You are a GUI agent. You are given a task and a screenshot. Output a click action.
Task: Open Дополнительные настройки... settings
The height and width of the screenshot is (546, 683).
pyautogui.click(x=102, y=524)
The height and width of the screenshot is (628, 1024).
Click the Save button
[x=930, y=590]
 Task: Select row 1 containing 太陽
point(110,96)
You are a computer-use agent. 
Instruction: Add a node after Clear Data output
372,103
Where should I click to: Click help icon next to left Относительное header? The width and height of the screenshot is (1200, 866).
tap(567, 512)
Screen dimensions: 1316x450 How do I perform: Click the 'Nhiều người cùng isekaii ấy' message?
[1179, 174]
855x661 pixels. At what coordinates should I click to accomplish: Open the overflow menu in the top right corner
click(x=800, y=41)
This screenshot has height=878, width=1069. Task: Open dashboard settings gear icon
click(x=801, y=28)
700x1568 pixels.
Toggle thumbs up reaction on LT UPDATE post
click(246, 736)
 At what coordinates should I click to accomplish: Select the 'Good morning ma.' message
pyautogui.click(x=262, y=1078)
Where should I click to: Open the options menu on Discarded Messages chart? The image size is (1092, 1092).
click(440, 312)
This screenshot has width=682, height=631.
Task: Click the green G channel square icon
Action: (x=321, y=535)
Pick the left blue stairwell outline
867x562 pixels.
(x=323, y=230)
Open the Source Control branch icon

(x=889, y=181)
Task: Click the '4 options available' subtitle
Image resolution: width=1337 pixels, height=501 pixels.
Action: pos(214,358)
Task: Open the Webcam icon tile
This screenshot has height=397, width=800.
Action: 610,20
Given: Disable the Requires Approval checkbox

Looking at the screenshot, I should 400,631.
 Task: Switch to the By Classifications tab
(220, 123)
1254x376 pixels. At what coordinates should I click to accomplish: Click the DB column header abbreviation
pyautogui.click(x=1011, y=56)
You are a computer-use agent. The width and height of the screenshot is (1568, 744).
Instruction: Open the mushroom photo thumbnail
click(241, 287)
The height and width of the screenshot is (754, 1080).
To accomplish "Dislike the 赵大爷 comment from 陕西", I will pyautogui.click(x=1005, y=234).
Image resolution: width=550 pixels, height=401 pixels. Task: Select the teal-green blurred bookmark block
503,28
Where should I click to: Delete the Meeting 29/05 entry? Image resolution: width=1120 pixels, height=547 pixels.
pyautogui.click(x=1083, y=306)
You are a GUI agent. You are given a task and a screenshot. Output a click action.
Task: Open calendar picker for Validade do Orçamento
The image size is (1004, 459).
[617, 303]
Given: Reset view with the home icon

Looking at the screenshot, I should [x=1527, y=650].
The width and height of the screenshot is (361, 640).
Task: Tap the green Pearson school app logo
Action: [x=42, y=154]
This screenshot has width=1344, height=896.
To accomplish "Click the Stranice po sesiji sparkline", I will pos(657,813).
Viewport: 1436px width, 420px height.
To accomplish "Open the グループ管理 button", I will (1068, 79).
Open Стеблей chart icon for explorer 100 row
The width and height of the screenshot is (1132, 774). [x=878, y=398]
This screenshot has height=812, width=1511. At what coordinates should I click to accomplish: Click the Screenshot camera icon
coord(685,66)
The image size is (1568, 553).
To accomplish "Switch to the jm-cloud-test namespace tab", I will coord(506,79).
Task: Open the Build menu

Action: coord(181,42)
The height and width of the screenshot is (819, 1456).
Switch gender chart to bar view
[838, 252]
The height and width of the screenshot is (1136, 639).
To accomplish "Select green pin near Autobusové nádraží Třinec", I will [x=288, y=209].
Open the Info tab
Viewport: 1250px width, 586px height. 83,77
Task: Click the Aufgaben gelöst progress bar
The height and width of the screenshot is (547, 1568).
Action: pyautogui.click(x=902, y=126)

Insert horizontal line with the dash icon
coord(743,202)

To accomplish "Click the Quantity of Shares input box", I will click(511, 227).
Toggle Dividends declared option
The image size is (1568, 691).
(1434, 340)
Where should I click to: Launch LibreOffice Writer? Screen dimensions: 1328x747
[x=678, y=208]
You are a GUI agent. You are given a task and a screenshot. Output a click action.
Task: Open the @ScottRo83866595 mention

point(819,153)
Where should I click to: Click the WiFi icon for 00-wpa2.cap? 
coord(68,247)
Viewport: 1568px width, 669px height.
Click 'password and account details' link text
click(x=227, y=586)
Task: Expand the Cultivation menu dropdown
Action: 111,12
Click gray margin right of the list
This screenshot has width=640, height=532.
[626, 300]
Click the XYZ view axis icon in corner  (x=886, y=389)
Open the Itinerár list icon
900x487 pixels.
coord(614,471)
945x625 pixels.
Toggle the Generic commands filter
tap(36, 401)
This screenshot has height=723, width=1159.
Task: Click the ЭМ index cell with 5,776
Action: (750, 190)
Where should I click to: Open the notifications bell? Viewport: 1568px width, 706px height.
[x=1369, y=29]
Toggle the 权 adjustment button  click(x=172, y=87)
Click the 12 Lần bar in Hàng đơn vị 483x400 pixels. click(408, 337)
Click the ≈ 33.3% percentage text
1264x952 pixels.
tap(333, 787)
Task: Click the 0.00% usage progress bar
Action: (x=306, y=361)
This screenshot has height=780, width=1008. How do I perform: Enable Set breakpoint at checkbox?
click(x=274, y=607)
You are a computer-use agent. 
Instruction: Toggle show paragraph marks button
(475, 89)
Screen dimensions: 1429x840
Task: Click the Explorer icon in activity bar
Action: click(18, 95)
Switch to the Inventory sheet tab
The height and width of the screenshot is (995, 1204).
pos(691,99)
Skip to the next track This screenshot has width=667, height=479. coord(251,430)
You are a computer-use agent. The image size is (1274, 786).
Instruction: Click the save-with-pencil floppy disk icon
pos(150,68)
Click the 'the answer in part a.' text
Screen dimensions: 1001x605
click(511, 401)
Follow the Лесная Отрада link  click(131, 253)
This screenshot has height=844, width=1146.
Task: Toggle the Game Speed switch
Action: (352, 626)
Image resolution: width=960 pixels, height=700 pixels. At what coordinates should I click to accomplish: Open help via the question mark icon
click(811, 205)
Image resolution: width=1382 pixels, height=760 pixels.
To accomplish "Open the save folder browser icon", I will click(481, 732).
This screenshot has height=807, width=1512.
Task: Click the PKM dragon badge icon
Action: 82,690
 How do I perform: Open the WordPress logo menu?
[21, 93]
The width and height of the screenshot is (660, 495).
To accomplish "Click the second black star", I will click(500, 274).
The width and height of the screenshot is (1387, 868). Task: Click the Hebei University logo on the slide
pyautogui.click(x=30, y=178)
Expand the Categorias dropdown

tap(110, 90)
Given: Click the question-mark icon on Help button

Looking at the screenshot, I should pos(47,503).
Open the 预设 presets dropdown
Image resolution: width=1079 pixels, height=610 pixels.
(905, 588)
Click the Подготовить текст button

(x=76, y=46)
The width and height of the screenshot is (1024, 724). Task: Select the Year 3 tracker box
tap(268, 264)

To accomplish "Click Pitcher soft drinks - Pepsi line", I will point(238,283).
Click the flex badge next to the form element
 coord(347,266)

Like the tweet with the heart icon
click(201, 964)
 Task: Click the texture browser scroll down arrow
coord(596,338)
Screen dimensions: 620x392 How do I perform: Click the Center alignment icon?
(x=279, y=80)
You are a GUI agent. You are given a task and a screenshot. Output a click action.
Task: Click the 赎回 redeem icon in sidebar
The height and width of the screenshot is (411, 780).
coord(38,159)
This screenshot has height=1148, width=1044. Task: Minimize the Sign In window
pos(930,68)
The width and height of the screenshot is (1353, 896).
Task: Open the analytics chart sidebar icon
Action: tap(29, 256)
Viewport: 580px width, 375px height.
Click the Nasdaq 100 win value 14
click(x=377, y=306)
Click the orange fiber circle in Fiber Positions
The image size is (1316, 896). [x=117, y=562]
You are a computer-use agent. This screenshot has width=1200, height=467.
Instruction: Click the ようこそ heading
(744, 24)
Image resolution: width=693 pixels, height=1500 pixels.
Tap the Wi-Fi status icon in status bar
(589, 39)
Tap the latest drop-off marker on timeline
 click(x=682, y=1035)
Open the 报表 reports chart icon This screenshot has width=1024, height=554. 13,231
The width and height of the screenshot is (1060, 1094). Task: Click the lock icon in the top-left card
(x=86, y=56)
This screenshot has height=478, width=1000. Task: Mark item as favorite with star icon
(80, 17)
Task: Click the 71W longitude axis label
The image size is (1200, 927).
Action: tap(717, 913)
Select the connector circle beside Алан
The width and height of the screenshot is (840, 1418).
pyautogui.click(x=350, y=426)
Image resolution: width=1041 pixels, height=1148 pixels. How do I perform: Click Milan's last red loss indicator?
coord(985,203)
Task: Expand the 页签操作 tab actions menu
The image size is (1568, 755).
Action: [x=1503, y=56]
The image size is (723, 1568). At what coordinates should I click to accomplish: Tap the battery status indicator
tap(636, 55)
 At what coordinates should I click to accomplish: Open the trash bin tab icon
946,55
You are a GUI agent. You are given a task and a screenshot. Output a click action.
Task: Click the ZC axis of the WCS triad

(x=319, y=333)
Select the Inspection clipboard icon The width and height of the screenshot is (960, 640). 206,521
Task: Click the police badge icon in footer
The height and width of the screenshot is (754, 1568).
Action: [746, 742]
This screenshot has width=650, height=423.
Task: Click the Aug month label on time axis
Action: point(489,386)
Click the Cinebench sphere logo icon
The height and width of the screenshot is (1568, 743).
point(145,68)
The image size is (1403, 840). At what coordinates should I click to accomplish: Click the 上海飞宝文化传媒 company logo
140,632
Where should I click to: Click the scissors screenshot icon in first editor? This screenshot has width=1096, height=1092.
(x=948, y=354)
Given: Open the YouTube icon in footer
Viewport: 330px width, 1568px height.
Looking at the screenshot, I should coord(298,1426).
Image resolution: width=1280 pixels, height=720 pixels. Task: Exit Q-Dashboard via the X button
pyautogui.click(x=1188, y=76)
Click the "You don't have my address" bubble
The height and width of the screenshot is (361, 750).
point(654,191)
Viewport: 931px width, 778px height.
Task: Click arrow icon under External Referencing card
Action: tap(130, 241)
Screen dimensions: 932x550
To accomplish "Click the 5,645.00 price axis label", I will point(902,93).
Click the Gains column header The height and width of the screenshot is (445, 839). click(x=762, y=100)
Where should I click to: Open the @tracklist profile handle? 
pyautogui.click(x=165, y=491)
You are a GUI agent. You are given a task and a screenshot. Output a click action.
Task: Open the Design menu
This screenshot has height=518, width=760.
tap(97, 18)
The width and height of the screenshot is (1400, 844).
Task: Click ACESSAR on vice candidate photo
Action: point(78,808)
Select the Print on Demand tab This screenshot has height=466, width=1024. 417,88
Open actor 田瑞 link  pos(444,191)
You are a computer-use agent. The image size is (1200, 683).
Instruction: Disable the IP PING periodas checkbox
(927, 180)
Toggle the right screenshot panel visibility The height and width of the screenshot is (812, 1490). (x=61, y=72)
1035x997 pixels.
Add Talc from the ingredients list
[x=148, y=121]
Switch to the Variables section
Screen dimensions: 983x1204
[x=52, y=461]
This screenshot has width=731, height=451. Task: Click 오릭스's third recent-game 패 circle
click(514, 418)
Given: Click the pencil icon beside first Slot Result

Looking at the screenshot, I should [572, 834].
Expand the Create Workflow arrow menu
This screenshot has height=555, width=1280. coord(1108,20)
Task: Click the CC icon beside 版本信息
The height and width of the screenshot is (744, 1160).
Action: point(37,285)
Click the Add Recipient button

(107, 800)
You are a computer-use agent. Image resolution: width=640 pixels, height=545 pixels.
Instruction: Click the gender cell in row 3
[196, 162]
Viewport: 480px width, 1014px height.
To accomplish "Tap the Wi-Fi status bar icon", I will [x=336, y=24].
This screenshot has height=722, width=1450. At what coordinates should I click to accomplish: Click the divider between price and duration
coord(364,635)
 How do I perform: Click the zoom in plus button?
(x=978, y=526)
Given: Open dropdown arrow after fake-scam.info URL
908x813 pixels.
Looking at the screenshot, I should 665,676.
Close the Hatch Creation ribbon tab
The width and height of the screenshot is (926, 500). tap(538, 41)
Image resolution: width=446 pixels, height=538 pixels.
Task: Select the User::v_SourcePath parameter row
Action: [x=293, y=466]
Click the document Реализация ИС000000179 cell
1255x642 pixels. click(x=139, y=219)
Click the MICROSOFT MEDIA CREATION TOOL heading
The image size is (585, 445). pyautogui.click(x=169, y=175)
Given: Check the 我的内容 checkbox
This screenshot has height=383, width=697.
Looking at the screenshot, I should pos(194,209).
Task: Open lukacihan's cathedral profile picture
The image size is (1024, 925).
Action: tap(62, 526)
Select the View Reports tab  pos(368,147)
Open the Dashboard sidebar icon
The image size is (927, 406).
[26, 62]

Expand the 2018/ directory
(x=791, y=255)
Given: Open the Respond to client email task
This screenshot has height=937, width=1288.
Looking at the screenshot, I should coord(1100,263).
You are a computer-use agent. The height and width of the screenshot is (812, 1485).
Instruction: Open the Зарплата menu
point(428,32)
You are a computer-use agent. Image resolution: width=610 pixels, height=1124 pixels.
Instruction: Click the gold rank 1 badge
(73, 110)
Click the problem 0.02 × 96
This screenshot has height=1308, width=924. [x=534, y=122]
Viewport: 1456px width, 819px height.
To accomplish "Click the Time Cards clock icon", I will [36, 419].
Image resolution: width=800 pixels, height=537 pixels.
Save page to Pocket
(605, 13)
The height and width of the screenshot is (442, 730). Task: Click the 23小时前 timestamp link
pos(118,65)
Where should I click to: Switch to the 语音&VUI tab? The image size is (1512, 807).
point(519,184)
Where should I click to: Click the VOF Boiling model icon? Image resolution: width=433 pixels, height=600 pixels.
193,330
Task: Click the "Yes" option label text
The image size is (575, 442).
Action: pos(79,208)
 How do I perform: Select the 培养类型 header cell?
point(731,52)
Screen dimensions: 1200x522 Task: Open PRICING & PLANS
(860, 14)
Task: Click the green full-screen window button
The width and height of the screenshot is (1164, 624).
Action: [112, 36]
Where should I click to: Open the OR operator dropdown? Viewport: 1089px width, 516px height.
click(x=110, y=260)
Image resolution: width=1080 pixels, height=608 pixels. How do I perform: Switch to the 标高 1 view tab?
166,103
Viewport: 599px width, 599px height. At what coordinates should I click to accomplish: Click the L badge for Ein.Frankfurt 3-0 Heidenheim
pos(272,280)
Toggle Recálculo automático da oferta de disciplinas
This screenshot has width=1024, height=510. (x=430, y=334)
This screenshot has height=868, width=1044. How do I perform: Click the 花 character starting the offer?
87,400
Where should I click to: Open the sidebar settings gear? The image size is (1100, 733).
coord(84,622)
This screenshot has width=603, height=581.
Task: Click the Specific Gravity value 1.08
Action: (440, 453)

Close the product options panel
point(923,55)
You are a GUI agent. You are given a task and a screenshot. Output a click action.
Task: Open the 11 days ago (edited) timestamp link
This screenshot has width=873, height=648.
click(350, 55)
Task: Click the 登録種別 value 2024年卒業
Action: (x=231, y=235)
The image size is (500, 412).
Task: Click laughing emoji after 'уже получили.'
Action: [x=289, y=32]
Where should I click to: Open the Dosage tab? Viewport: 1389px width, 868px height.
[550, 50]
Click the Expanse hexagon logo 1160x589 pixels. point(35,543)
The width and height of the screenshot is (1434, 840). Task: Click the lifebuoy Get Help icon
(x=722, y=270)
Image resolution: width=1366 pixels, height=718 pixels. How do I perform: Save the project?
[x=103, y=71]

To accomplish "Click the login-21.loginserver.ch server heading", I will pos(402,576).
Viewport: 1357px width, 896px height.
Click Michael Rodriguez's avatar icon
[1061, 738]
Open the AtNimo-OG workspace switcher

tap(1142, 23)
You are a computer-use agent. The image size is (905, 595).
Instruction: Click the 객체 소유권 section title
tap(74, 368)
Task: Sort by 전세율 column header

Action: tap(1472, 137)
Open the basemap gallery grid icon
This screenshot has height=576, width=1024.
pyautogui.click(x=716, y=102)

Exercise instructions
All that belongs in the answer is the run of lines above from the line containing "Where should I click to: Delete" through the line containing "Toggle Dividends declared option", exactly as written.

Exercise answer
Where should I click to: Delete the Meeting 29/05 entry? Image resolution: width=1120 pixels, height=547 pixels.
pyautogui.click(x=1083, y=306)
You are a GUI agent. You are given a task and a screenshot. Output a click action.
Task: Open calendar picker for Validade do Orçamento
The image size is (1004, 459).
[617, 303]
Given: Reset view with the home icon

Looking at the screenshot, I should [x=1527, y=650].
The width and height of the screenshot is (361, 640).
Task: Tap the green Pearson school app logo
Action: [x=42, y=154]
This screenshot has width=1344, height=896.
To accomplish "Click the Stranice po sesiji sparkline", I will pos(657,813).
Viewport: 1436px width, 420px height.
To accomplish "Open the グループ管理 button", I will (1068, 79).
Open Стеблей chart icon for explorer 100 row
The width and height of the screenshot is (1132, 774). [x=878, y=398]
This screenshot has height=812, width=1511. At what coordinates should I click to accomplish: Click the Screenshot camera icon
coord(685,66)
The image size is (1568, 553).
To accomplish "Switch to the jm-cloud-test namespace tab", I will coord(506,79).
Task: Open the Build menu

Action: coord(181,42)
The height and width of the screenshot is (819, 1456).
Switch gender chart to bar view
[838, 252]
The height and width of the screenshot is (1136, 639).
To accomplish "Select green pin near Autobusové nádraží Třinec", I will [x=288, y=209].
Open the Info tab
Viewport: 1250px width, 586px height. 83,77
Task: Click the Aufgaben gelöst progress bar
The height and width of the screenshot is (547, 1568).
Action: pyautogui.click(x=902, y=126)

Insert horizontal line with the dash icon
coord(743,202)

To accomplish "Click the Quantity of Shares input box", I will click(511, 227).
Toggle Dividends declared option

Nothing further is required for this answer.